About two years ago, Valerie Galton, a professor at Dartmouth College, was proceeding along a straightforward line of scientific inquiry. She and her colleagues had developed a knockout mouse deficient in type 2 deiodinase (D2), an enzyme that was thought to be responsible for converting the prohormone thyroxine (T4) to the active hormone, triiodothyronine (T3). The role of type 2 deiodinase in converting thyroid hormone, which Galton helped establish, was considered "conventional wisdom," Galton says. And then the mice were born.

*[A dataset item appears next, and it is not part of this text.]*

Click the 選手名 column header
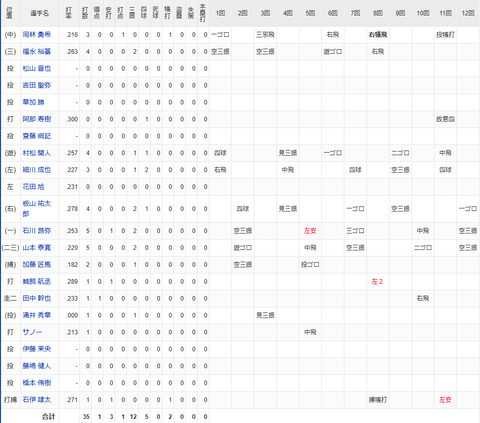This screenshot has width=480, height=423. pyautogui.click(x=39, y=13)
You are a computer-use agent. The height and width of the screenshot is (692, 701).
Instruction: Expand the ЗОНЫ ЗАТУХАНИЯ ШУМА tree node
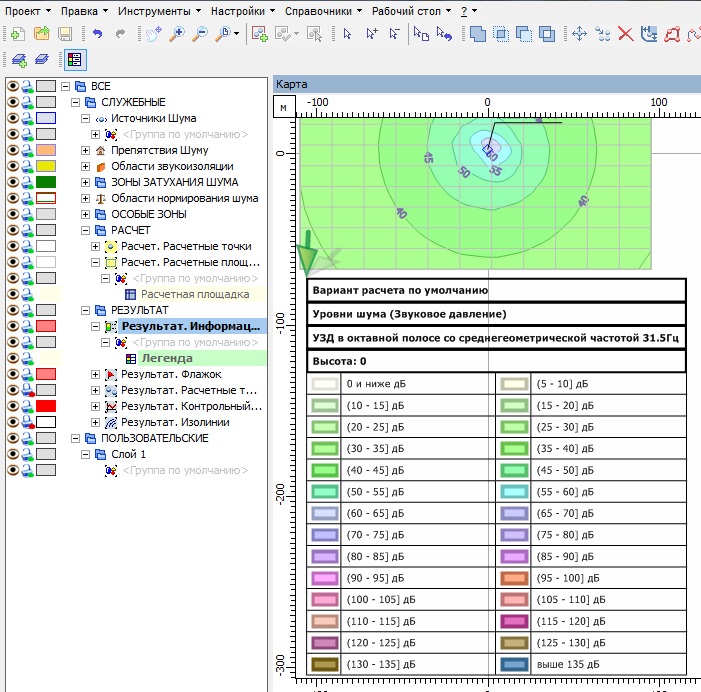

She expected the knockouts, with their extremely low levels of brain T3, to be quite sick. Hypothyroid animals, for example, are also deficient in T3, have learning problems, don't reproduce, and die prematurely. But these knockouts were almost normal, says Galton, a petite woman in her 70s with a gentle British accent and expressive blue eyes. The data were quite puzzling, she says: The T3 levels in the brain were the same in both knockouts and the hypothyroid animals. But her knockout mice had none of the problems afflicting the hypothyroid mice.
They predicted that knockout mice would have impaired learning, yet the mice did fine in the spatial memory test. Hypothyroid animals typically have mobility and balance problems, but the D2 knockouts could hang on to a spinning "rotarod" apparatus for as long as the wild-type mice could. Hypothyroid animals have significantly lower serum T3 levels than wild-type animals, but in D2 knockouts, T3 serum levels were normal (Endocrinology, 148:3080-8, 2007).
Naturally, Galton was initially disappointed by her results, which shook up more than a decade of her research. But now, Galton recalls her findings with an ever-widening smile: "Our theory now is that there's much more going on than we realized." "The field of thyroidology always assumed T3 was the principle hormone doing all the work," says Galton's collaborator and fellow Dartmouth professor, Donald St. Germain. But if D2 isn't available to convert T4 to T3 in these mice, why aren't the mice more damaged?
Galton is now excited to find out why these mice don't resemble hypothyroid mice. As one approach, she and St. Germain plan to look at the effects of other factors related to thyroid hormone signaling. For instance, in the type 2 deiodinase knockout mice, T4 levels in the serum and cerebral cortex were significantly higher than in wild-type or hypothyroid mice. "It is possible that T4 has some effects that were not appreciated," says St. Germain.
Since T3 levels in serum were also normal in the knockout mice, the circulating hormone might still be contributing to brain development. Antonio Bianco from Harvard University points out that the thyroid produces more T4 and T3 into circulation to compensate for the lack of D2 enzyme. "It's incredibly homeostatic," he says. There's also the possible role of a T3 transporter protein, which shuffles locally converted T3 from glial cells to neurons. Galton says this transporter could be moving T3 from serum to neurons.
St. Germain says the data indicate a need for rethinking the essential role of local production of T3 in neural development. In humans, hypothyroid levels of T4 in fetuses lead to cretinism. Current treatment is the immediate administration of T4, which presumably would get converted to T3 in the brain. But perhaps, as the knockout animals suggest, circulating T3 levels are also important to preserving neural function. St. Germain says the findings could contribute to better treatments of hypothyroidism in infants.
Galton's work was not for naught, Bianco says: She has proven that the type 2 deiodinase enzyme is indeed responsible for converting T4 to T3 in the brain, and he uses the animals in his laboratory. "Every time I want to confirm the effect is due to D2, I use the D2 knockout."